When thinking about generational trauma, everyone has their own definition of it. "Generational trauma is a set of behaviors that are developed in certain situations, often leading to the victim becoming an abuser later on in life,” said Wayne, lifelong friend, and recovering victim. “Seeing traits in my parents and grandparents that have been passed down to me, and friends sharing similar experiences made me view it like that,” He has experienced generational trauma and is slowly figuring out how to cope with it. 


This kind of trauma can show up in many different ways when growing up. Your parents or grandparents could have been abused, whether it be physically, mentally, sexually, or emotionally, and they could do the same with their kids. They could be so blinded by the fact that what they experienced was not normal, and could continue the cycle of violence. “Sexual abuse runs on both sides of my family. My biological mother, her father, and my biological father were all sexually abused growing up and I wasn’t spared of that experience.” Wayne said, “Being exposed to sexual abuse at seven made future relationships tough; it warped my perspective on what a “healthy” relationship was and made me put my values in places they didn’t belong.” 
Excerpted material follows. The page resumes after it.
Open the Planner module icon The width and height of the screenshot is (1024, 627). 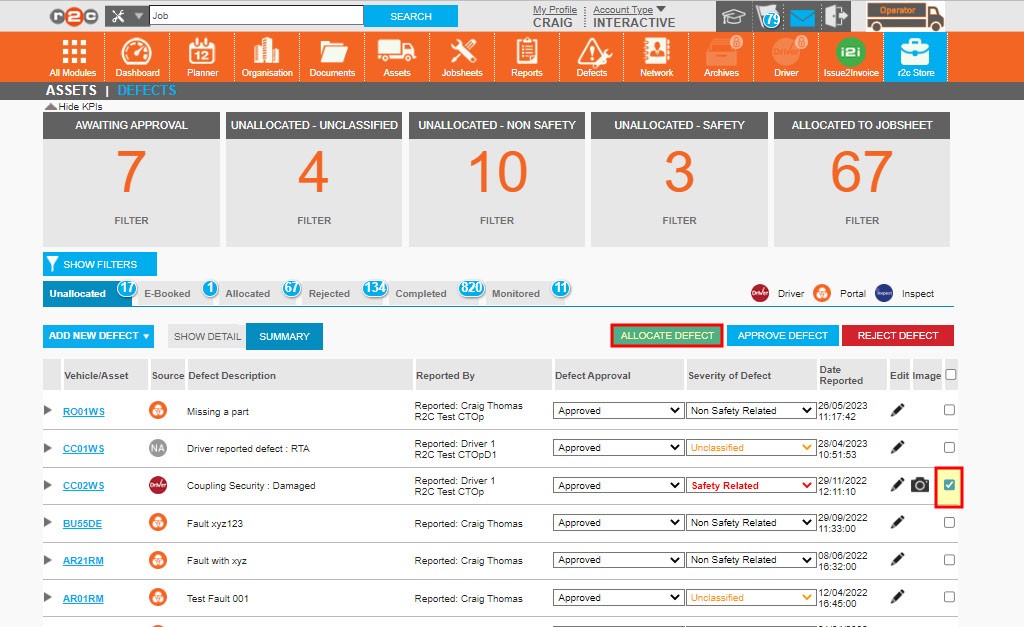[x=202, y=56]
During the process of growing up, kids could think that violence and mistreatment are the norms and that can cause kids to repress their trauma and make their memory blurry. “Honestly, nothing was off the ordinary. I was too young to know that what was happening to me was wrong,” Wayne said, “It wasn’t until I was older that I could look back at my situation and realize that it was bad.” 


When repressed trauma is uncovered, the emotions you have been building up and hiding can affect your mental health in many ways. Some people will go through manic/panic attacks or bad depressive episodes. “Throughout my childhood, I wasn’t aware of the impacts, but they’ve caught up with me recently. I’ve dealt with depressive episodes, and struggled with the way I view relationships.” Wayne said. This shows that not only does the victim suffer but also others around the said victim. So the cycle of violence continues and continues. 
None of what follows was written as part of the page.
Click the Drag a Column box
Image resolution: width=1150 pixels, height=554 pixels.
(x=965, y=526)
There are some excellent points in Wayne’s recovery story. He has been helped not just by his friends but by his adoptive mom too. “My adoptive mother and I had a sit-down where I explained how it has affected me. I opened up to her about my fears that I might end up like my father. She was very understanding. It was good to get it off my chest, to talk to someone about what I’ve been through.” He mentioned that it was the best decision he has ever made since his mental health got better after talking about it with someone. 
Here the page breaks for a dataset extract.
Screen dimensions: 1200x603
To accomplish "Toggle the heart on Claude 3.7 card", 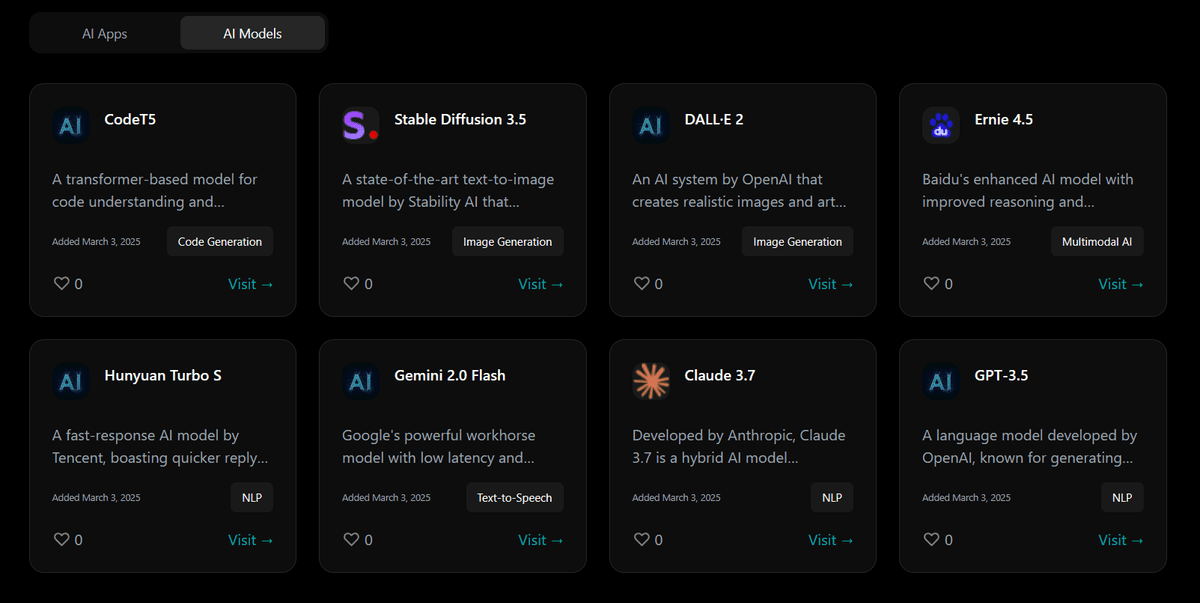I will [642, 540].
When talking about generational trauma, it’s very important to talk about how it can not just affect you, but all kinds of relationships one can have. Depending on the person, the trauma can make them more vulnerable, more violent, or even quieter. In Wayne’s case, he was more sexual than he wanted to be. “Sex was looked at in a strange sensation like it was the key to a happy life. It bled into my relationships as an adult, causing me to be more sexual than I was comfortable with. Recently I’ve had to look into it, review where it started, and work from there. I’m still in the process of healing from it.” 


As Wayne has mentioned, he is in the process of healing but he’s getting the hang of asking for help. “Having a good support group of people who will listen and do the same in return. People need to vent and I’ve found helping others through their stuff usually holds an answer or two for my stuff.” Wayne not only finds help in his friends listening to him but in also helping others. 


Wayne is a very comical guy and extremely passionate about helping others.  “Keep an open ear and an open mind, a lot of times that’s all people need.” As a man of few words, it’s not surprising that the most impactful thing he said was something so sweet, simple, and straight to the point. He’s made it clear that he cares about recovering while still caring for others. 


Generational trauma creeps up on most people and they don’t even realize it until they are adults. For some people, they can get therapy and get it treated, but for others, it’s not an option. It’s important to talk about your experiences with people you trust, that way you can have some support when figuring out your trauma.